[Data excerpts]
• • • • • • •

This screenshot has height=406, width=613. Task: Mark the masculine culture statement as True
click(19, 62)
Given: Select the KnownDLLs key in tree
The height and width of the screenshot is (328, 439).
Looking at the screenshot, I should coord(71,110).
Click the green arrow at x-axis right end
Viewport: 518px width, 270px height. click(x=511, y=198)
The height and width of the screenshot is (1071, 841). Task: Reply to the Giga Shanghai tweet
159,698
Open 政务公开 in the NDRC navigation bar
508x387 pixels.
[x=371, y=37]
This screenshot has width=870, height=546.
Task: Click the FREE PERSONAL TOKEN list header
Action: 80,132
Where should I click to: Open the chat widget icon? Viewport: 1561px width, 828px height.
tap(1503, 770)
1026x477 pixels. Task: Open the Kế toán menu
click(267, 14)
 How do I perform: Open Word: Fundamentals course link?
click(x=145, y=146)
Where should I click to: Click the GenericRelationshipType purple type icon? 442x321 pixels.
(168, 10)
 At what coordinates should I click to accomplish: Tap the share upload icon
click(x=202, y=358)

• • • • • • •

# THE PROBLEM
The answer should contain every line of the data, unchanged.

# THE ANSWER
This screenshot has height=406, width=613. Task: Mark the masculine culture statement as True
click(19, 62)
Given: Select the KnownDLLs key in tree
The height and width of the screenshot is (328, 439).
Looking at the screenshot, I should coord(71,110).
Click the green arrow at x-axis right end
Viewport: 518px width, 270px height. click(x=511, y=198)
The height and width of the screenshot is (1071, 841). Task: Reply to the Giga Shanghai tweet
159,698
Open 政务公开 in the NDRC navigation bar
508x387 pixels.
[x=371, y=37]
This screenshot has width=870, height=546.
Task: Click the FREE PERSONAL TOKEN list header
Action: 80,132
Where should I click to: Open the chat widget icon? Viewport: 1561px width, 828px height.
tap(1503, 770)
1026x477 pixels. Task: Open the Kế toán menu
click(267, 14)
 How do I perform: Open Word: Fundamentals course link?
click(x=145, y=146)
Where should I click to: Click the GenericRelationshipType purple type icon? 442x321 pixels.
(168, 10)
 At what coordinates should I click to accomplish: Tap the share upload icon
click(x=202, y=358)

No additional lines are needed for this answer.